▸ **REQUIRED TASK**
Tally the lines in the records below that contain the string "Viewport" with matching case, and reply with only that number.

▸ **AVAILABLE DATA**
## START
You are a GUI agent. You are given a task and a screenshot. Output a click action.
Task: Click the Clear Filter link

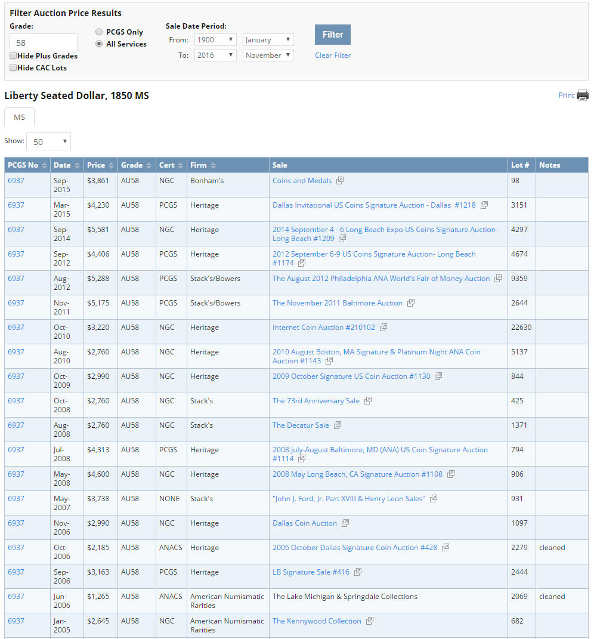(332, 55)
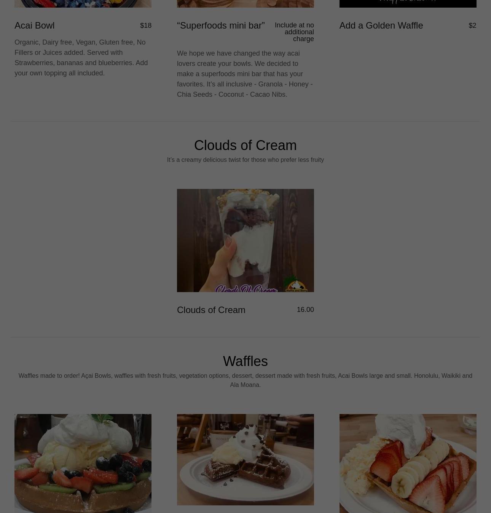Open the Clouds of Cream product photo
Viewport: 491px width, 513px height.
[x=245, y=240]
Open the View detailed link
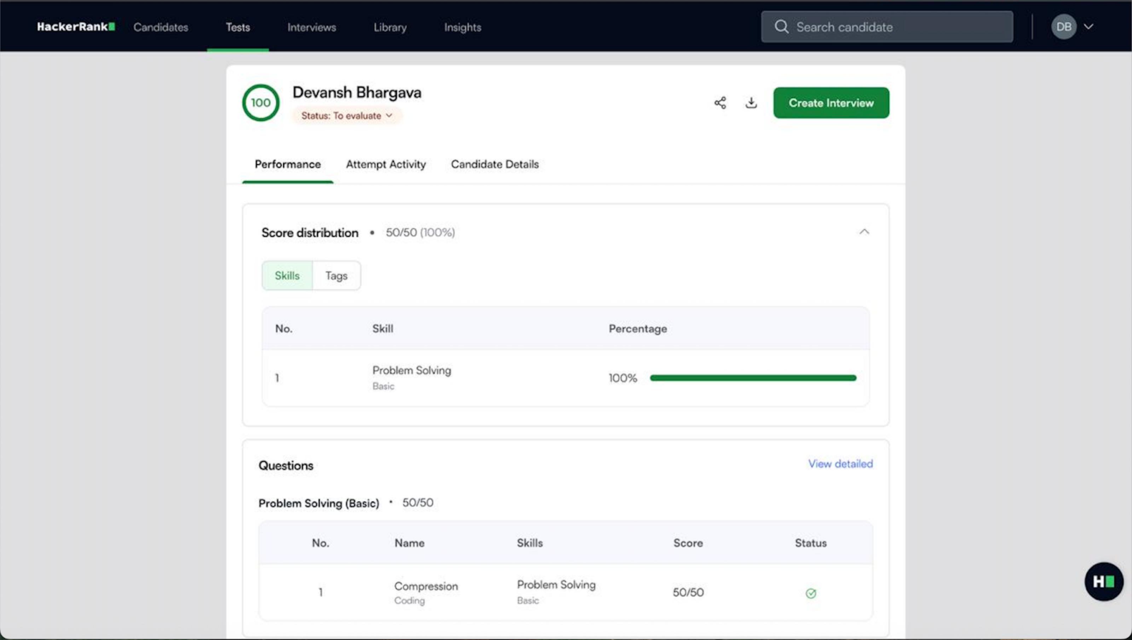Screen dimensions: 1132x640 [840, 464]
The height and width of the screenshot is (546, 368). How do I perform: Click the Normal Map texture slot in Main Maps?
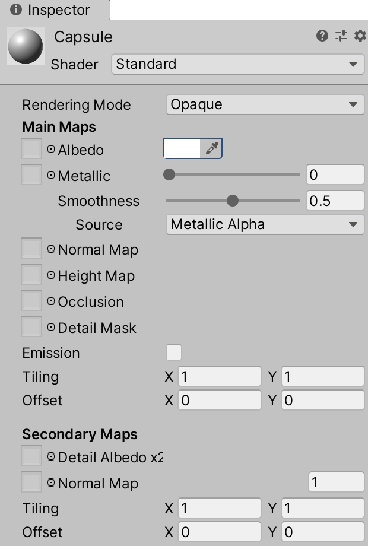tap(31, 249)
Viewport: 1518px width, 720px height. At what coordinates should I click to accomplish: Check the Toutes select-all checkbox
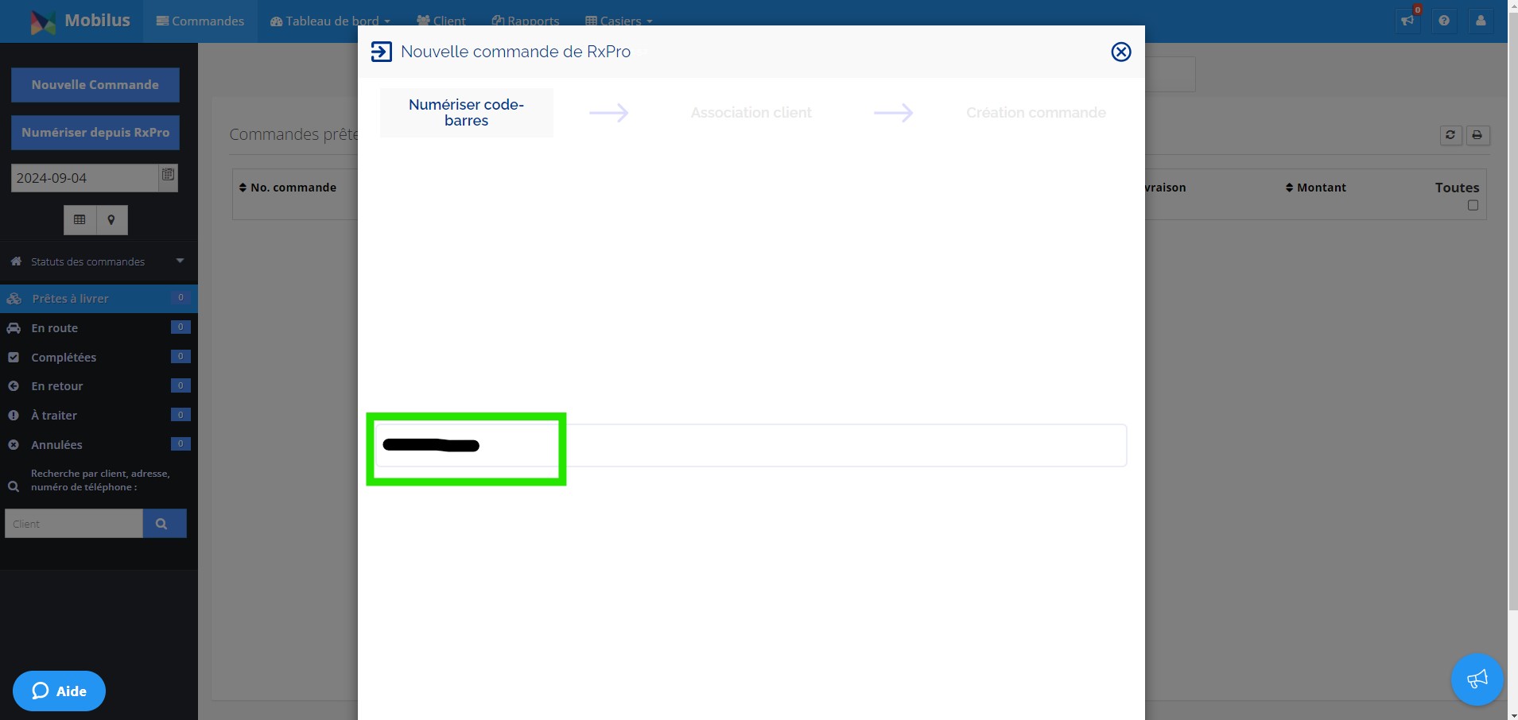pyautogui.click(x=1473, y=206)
## END
## START
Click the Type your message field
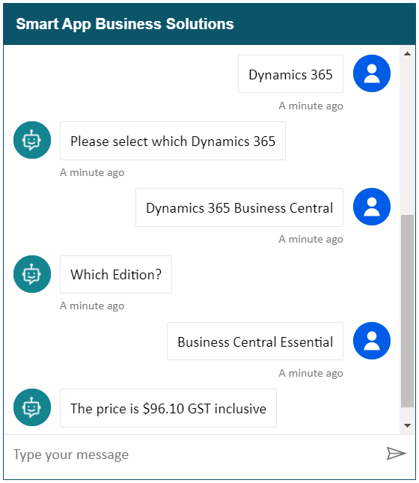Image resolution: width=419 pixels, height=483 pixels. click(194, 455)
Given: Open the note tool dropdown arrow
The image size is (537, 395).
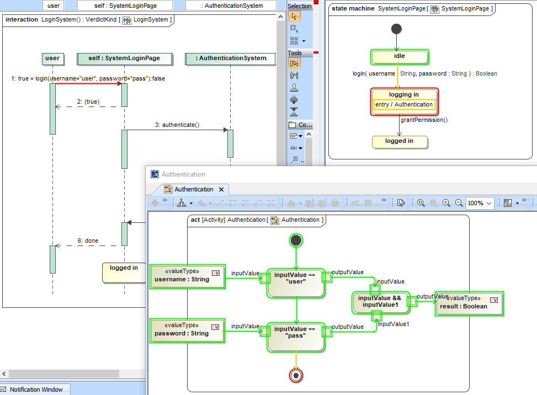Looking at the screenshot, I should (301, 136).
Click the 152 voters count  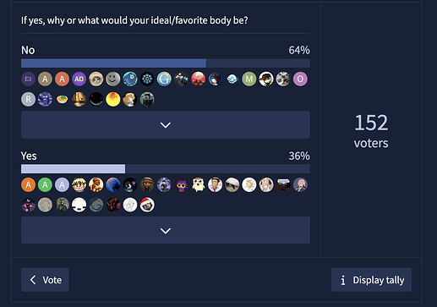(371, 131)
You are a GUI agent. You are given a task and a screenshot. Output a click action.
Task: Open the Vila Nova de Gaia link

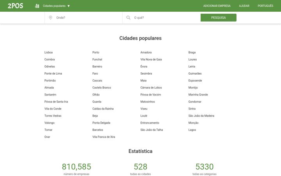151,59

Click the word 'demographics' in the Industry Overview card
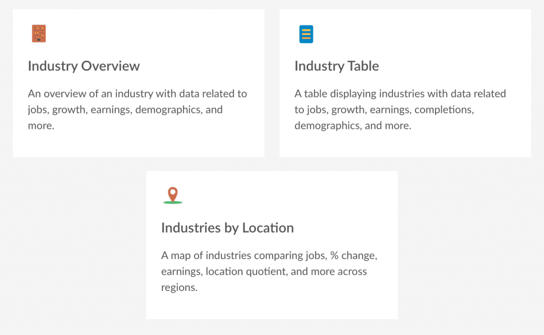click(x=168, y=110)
## END
## START
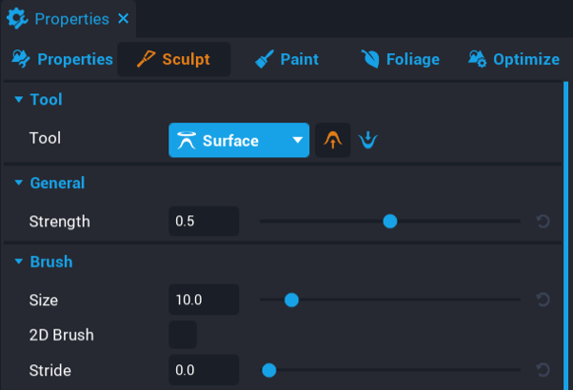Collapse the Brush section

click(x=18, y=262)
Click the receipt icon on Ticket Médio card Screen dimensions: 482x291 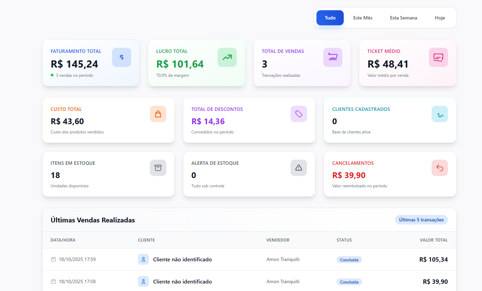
## END
▸ **RESPONSE BELOW**
2